2014 IL App (1st) 133923
FIRST DIVISION
Filed: August 18, 2014
No. 1-13-3923
NOTICE: This order was filed under Supreme Court Rule 23 and may not be cited as
precedent by any party except in the limited circumstances allowed under Rule 23(e)(1).
______________________________________________________________________________
IN THE
APPELLATE COURT OF ILLINOIS
FIRST DISTRICT
______________________________________________________________________________
PLATFORM I SHORE, LLC, and ) Appeal from the Circuit Court
3318 W. DEVON, LLC, ) of Cook County.
)
Plaintiffs-Appellants, )
)
v. ) No. 13 CH 6635
)
)
THE VILLAGE OF LINCOLNWOOD, )
THE VILLAGE OF LINCOLNWOOD )
ZONING BOARD OF APPEALS, SHERWIN )
J. MALKIN, Chairman of the Village of )
Lincolnwood Zoning Board of Appeals, and )
AARON COOK, Zoning Officer for the )
Village of Lincolnwood, ) Honorable
) Mary Mikva,
Defendants-Appellees. ) Judge, Presiding.
__________________________________________________________________________
JUSTICE HOFFMAN delivered the judgment of the court, with opinion.

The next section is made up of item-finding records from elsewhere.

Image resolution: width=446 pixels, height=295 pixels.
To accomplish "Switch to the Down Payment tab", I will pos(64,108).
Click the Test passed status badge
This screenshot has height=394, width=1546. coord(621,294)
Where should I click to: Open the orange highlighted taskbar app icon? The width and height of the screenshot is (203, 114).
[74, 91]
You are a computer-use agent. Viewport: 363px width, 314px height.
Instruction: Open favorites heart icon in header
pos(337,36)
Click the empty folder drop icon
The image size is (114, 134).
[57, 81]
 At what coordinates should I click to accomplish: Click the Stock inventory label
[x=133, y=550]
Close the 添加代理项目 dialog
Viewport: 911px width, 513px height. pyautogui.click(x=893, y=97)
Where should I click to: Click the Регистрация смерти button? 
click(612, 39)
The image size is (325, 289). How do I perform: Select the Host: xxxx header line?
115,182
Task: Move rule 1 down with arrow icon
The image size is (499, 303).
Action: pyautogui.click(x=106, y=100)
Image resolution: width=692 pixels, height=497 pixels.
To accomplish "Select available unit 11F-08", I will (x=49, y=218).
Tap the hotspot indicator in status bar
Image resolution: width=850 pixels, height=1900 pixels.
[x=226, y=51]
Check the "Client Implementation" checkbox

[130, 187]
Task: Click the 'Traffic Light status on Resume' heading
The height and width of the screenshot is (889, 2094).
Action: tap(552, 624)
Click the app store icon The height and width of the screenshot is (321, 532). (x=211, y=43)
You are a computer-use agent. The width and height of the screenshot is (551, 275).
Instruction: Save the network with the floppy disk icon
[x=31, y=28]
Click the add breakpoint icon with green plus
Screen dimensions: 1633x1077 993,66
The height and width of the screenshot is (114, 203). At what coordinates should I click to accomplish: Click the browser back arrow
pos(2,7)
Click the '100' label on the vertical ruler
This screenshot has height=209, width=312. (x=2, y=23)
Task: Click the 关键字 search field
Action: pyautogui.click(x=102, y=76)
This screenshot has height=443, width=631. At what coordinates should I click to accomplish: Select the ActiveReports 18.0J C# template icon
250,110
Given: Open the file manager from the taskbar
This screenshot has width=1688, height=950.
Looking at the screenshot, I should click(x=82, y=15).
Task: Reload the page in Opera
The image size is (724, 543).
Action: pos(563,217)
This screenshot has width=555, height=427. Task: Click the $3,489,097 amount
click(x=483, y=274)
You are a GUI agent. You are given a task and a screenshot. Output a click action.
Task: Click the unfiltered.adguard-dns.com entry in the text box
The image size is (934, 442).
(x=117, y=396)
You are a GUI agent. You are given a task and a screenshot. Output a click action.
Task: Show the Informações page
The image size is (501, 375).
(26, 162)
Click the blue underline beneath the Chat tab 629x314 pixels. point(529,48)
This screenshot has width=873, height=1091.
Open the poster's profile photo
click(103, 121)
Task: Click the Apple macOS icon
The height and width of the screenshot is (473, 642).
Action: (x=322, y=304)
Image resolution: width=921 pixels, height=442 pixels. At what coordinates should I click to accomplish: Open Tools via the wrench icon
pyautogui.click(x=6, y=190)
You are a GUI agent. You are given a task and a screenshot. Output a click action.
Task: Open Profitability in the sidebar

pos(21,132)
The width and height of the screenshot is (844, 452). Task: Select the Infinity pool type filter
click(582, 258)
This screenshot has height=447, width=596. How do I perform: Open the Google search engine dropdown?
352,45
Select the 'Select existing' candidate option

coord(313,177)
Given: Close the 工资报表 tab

Presiding Justice Connors and Justice Cunningham concurred in the judgment and
opinion.
OPINION
2014 IL App (1st) 133923
¶1 The plaintiffs, Platform I Shore, LLC, and 3318 W. Devon, LLC, appeal from the circuit
court judgment which affirmed the decision of the defendants, The Village of Lincolnwood
(Village), the Village of Lincolnwood Zoning Board of Appeals, Sherwin J. Malkin 1, chairman
of the Village of Lincolnwood Zoning Board of Appeals (collectively referred hereinafter as "the
Board"), and Aaron Cook, zoning officer for the Village of Lincolnwood, denying their zoning
application for the development and operation of a firearms shooting range on their existing
property. For the reasons that follow, we reverse the judgment of the circuit court and remand
the cause for further proceedings.
¶2 On March 8, 2013, the plaintiffs filed a complaint for administrative review of the
Board's decision in the circuit court, alleging the following facts. Platform I Shore, LLC
(Platform), leased the second floor of a Lincolnwood property owned by 3318 W. Devon, LLC,
in order to operate a shooting range above the existing firearms dealership operated on the first
floor of the property. The property is located in a "B-2 zone district" according to the Village's
zoning district map. Pursuant to the "health club and private recreation" permitted-use provision
for B-2 zoned properties, Platform submitted its application for a business license on October 1,
2012, and on October 2, 2012, 3318 W. Devon, LLC, filed an application to obtain a building
permit for Platform's intended renovations and planned shooting range. The plaintiffs, through
counsel, sent a letter on October 24, 2012, demanding a decision on their zoning application as
promised by the Village's website which provides that decisions shall be rendered within 11 days
of submission. A second demand letter was sent on October 29, 2012.
1
After the plaintiffs filed their notice of appeal, Sherwin J. Malkin, died, and Herbert Theisen
was appointed as the new chairman of the Village of Lincolnwood Zoning Board of Appeals.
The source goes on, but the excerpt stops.